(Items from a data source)
────────────────
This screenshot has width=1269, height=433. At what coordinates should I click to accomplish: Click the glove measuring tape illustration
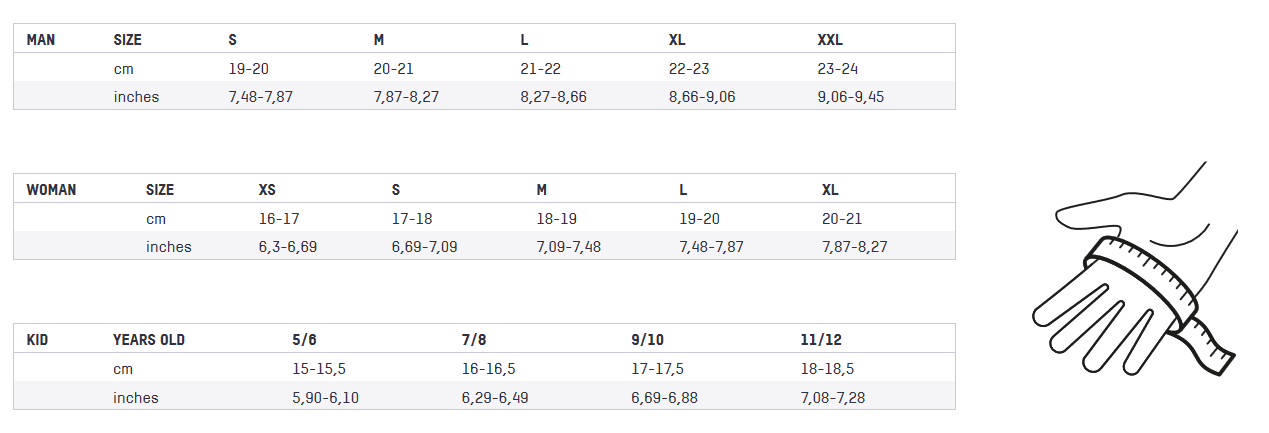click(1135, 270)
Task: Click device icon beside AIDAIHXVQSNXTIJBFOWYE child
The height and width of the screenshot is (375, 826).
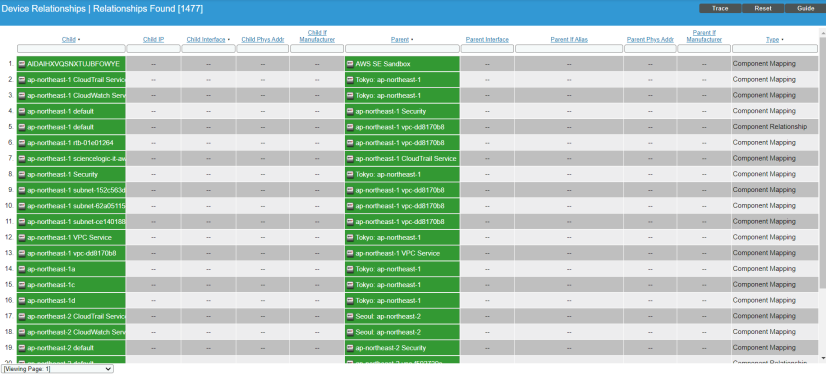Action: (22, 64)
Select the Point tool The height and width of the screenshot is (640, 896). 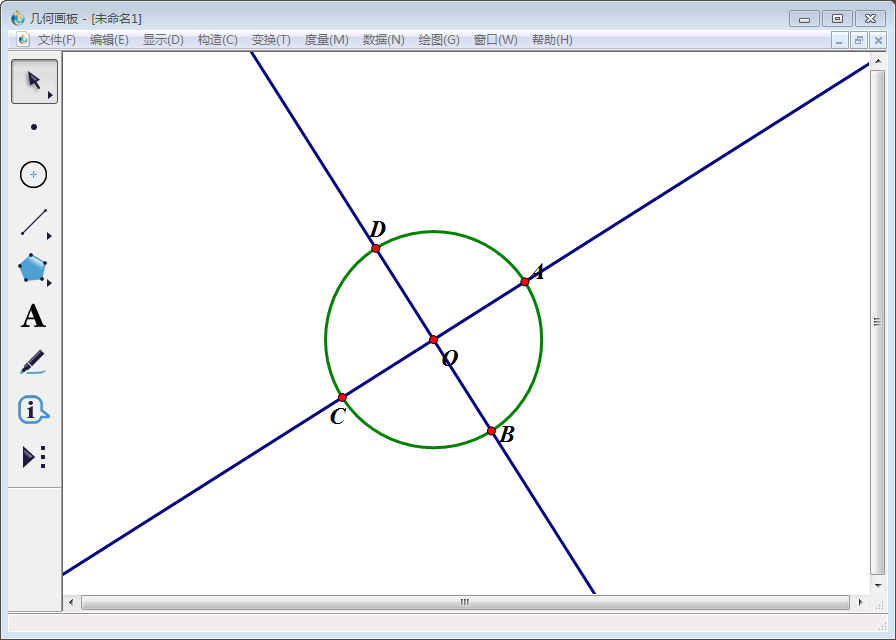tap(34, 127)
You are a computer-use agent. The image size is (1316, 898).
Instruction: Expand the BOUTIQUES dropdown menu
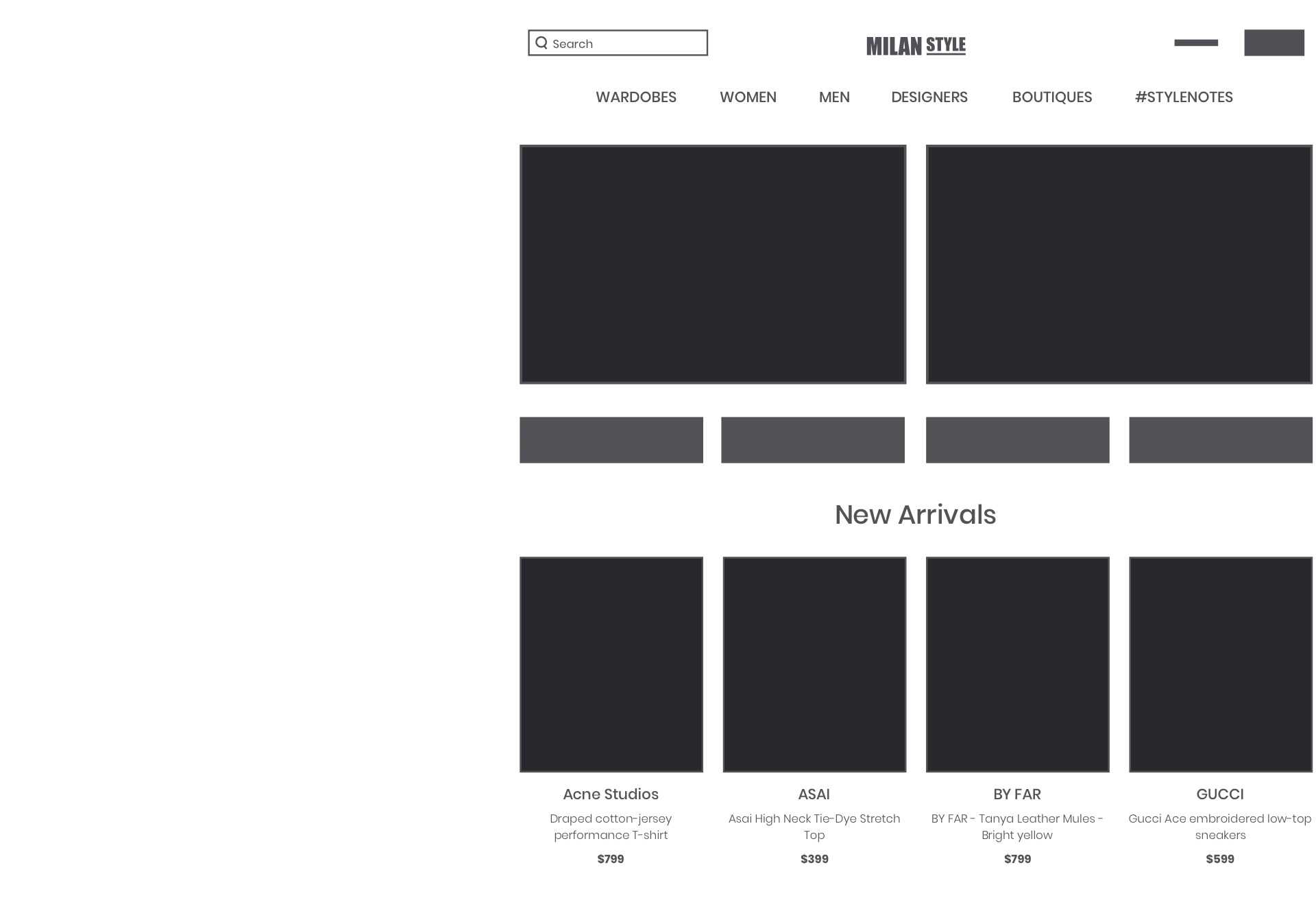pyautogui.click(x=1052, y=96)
────────────────
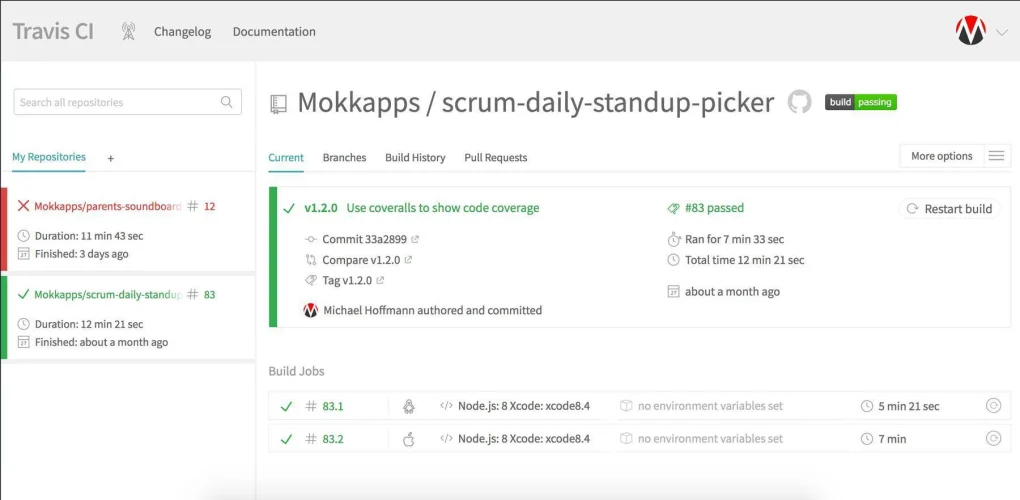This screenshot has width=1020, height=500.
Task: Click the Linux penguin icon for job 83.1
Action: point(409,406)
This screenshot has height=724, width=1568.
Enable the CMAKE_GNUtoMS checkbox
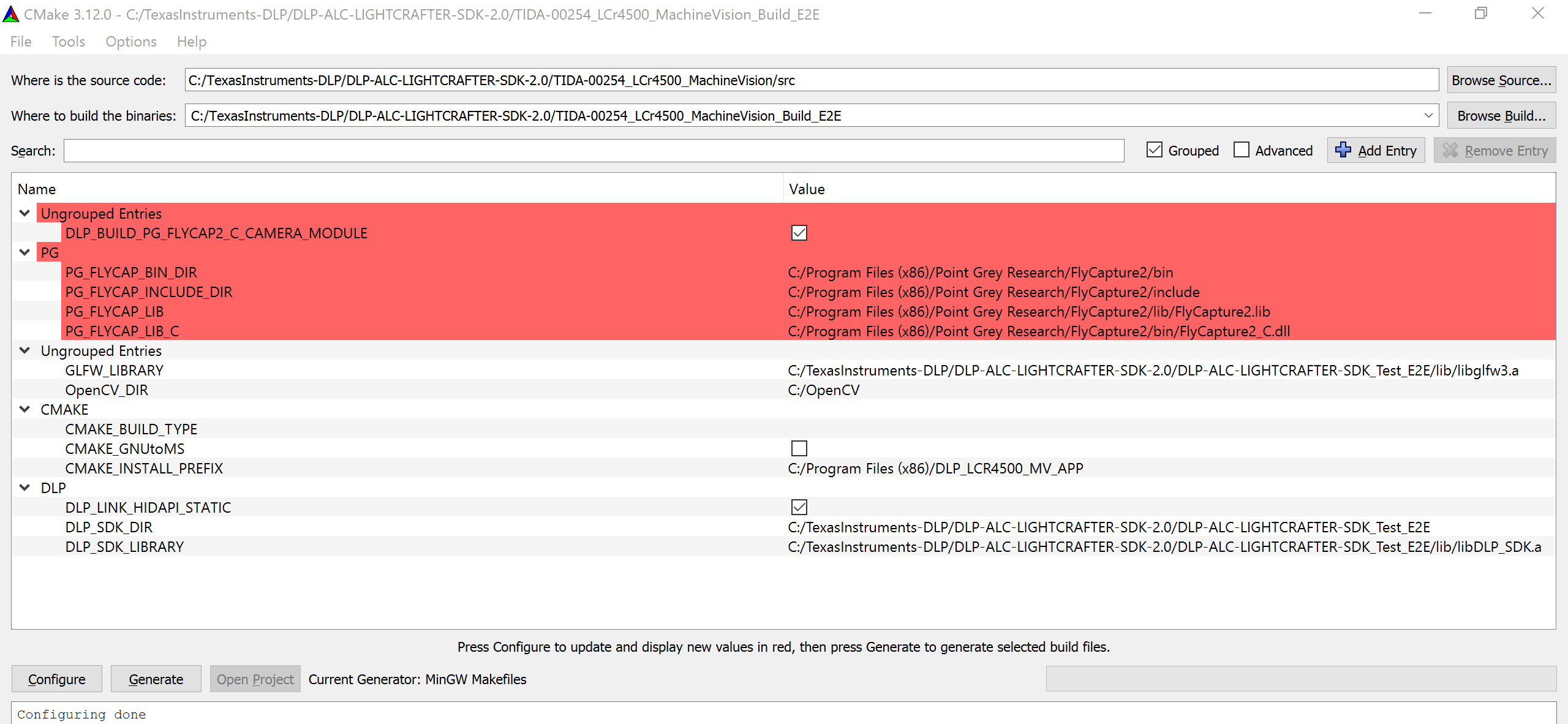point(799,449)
────────────────
→ Written exercise
Return the lines of the material from the line with "This screenshot has width=1020, height=500." to the line with "point(799,449)", both included, and leave the pictures out of your answer.

→ Solution for this task
This screenshot has width=1020, height=500.
Task: Click the Linux penguin icon for job 83.1
Action: point(409,406)
This screenshot has height=724, width=1568.
Enable the CMAKE_GNUtoMS checkbox
point(799,449)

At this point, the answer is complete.